Dear Superintendent, Administrators and PPS Board Members

I’m Mark Rauterkus, I reside on the South Side. My children are PPS graduates. My father is a PPS retired teacher, and we remember the long teachers strike in the 70s. Presently, I am the longest-serving varsity swim coach for PPS.

Earlier this month I loved seeing a social media mention from Superintendent Hamlet about a swimmer, Noah Jamison. He is a junior on the boys team at Obama where I am the coach. He swam to the #1 ranking in the Class AA in all of the WPIAL in the 500 free. That in-season ranking slipped to second two weeks later. But more alarming was disappearance of the social media mention. Humm. I don’t want to disappear. I don’t wish to go away. You’re stuck with me, one way or another.

New business cards

At the first of the year I entered a new role, I’m the first executive director for a national nonprofit, SKWIM USA dot org. This opportunity can bring our city kids new resources.

Recent meeting

The other day, (9/16/18), I had a wonderful meeting with David May Stein and LouAnn Ross concerning my hopes of expanding AQUATICS within PPS Community Schools.

Concept Maps

I’d love it if the board and administrators would check out a few concept maps of sports and my vision of aquatics. I presented these as an invited speaker at a Rotary Club meeting (2/19/18) and to the Pacific Swim Coaches Clinic in Napa, California, (1/5/19). (See end of this post.)
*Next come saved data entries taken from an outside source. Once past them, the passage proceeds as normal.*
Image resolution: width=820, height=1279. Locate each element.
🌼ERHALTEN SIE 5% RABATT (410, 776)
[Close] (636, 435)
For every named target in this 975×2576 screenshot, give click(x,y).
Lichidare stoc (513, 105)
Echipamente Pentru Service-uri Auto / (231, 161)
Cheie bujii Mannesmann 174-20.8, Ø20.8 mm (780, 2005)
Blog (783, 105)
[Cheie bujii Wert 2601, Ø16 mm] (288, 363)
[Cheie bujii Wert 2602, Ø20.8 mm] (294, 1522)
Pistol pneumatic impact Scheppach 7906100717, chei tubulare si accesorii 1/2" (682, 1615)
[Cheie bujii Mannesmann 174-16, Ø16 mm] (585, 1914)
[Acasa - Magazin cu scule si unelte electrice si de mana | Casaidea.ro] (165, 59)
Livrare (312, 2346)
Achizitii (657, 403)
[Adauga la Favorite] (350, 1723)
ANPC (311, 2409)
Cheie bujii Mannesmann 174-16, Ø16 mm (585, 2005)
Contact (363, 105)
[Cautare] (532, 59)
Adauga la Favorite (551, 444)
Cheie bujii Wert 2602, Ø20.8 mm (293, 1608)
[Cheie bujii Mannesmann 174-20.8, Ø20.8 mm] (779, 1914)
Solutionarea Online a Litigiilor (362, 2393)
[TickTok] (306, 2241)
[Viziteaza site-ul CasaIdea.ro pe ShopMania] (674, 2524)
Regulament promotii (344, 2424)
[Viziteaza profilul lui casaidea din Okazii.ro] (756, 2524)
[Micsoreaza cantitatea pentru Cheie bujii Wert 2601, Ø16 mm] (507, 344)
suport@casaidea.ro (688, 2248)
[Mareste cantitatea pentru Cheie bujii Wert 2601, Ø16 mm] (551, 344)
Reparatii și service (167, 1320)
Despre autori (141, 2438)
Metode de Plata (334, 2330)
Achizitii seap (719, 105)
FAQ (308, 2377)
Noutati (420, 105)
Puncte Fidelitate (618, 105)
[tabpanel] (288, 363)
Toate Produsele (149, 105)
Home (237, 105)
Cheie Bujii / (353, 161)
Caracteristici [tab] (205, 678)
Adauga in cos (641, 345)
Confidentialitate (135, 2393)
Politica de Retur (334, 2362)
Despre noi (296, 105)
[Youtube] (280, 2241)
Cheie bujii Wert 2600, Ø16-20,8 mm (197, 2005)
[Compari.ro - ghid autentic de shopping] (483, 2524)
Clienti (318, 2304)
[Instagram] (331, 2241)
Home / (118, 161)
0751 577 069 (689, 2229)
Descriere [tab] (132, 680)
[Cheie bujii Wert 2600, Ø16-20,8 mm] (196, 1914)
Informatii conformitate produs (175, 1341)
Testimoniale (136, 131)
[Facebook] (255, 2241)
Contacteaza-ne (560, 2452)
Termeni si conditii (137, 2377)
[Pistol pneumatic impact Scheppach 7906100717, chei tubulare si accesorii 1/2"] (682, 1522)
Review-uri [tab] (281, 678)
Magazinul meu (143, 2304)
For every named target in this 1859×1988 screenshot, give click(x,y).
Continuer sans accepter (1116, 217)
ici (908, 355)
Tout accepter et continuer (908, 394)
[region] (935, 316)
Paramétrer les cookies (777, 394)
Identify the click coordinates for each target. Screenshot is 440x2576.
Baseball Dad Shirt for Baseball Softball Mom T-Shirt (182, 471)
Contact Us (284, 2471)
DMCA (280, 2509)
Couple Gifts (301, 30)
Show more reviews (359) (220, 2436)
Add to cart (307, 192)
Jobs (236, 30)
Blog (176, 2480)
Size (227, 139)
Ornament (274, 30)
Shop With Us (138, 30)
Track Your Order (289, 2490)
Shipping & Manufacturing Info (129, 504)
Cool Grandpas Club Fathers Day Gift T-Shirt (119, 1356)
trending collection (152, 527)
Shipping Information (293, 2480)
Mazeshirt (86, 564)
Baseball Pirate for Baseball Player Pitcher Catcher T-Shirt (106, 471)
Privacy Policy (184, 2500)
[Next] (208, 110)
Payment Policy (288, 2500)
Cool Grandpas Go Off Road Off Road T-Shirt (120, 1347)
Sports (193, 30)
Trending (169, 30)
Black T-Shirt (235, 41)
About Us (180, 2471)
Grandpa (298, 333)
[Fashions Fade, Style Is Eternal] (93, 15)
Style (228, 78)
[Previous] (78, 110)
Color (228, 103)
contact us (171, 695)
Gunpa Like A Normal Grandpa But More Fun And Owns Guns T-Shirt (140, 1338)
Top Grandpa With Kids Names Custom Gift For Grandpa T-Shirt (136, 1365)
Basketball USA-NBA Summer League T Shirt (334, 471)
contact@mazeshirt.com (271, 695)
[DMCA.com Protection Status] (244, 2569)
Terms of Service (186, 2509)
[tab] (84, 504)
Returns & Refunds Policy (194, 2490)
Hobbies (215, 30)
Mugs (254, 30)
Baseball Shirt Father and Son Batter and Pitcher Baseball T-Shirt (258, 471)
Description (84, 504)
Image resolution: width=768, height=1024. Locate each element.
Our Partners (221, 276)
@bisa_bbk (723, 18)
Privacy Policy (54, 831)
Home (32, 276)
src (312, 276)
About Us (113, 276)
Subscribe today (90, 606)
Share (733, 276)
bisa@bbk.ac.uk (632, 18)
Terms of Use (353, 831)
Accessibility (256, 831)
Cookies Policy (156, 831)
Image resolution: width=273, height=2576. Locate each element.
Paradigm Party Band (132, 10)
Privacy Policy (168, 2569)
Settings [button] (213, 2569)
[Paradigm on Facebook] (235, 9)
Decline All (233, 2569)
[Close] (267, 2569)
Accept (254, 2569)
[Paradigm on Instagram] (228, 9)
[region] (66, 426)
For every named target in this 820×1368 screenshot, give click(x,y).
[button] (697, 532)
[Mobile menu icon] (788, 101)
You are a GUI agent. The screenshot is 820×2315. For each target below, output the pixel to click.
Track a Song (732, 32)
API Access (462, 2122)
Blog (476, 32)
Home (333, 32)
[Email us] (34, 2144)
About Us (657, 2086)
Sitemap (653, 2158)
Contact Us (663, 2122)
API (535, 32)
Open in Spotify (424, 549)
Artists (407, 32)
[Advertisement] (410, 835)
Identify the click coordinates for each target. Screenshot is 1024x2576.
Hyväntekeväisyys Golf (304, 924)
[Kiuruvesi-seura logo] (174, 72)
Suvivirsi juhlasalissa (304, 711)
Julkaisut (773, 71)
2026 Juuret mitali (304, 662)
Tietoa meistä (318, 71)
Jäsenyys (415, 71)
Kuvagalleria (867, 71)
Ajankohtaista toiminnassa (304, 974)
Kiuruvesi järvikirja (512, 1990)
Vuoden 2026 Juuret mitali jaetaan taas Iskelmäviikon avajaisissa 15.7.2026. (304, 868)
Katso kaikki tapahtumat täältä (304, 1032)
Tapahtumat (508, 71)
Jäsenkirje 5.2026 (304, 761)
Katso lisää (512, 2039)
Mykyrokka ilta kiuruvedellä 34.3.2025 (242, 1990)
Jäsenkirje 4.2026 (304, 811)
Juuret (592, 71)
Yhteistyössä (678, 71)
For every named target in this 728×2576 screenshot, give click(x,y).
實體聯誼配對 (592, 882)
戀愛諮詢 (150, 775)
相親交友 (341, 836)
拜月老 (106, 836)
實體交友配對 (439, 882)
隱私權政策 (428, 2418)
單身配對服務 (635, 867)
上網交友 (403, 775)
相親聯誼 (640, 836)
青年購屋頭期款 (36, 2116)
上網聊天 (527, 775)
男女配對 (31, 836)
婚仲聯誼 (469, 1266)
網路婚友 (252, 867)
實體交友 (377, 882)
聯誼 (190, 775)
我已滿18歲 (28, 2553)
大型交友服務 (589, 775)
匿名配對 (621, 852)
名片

Teachers’ Contract Negotiations

I was excited to read an update that COACHING is part of the bargaining discussions among the PFT and the district. I’m an outsider and do not have a clear understanding as to what was discussed and pitched, nor agreed to. Things might be fluid and pending. Plus, I couldn’t ascertain any details in the released blurb. But, I do know a few things about coaching in PPS.

Perhaps there is a 12% raise?

What about playoff pay?

Really needs are for nimble staffing adjustments. When new sports emerge and students show interest, such as with water polo, and we’re told, “we can’t do that because it is not in the teachers contract.” Ugh. That’s not such a “great thing.”


When Dr. John Thompson was the PPS superintendent, he told concerned citizens that in the next PFT contract, PPS sports coaches would be removed from the scope of the PFT contract. That was about 16 years ago. It didn’t happened. Serious discussions about PPS sports and its coaching are not new.

Splashing ahead

As we look to use the pools for inspiring programs, it is nearly impossible to be a PPS teacher while coaching and operating high-quality programs in:

  • – Afternoons,
  • – Evenings,
  • – Nights,
  • – Weekends,
  • – Holidays,
  • – In-service days,
  • – Vacation days,
  • – Before school for 6 AM practices, and
  • – Throughout the summers.

Of course, swim coaches leading school teams have plenty of influence with student-athletes. The school-team coaches should sustain their coaching with year-long roles within aquatics for the sake of the developing athletes.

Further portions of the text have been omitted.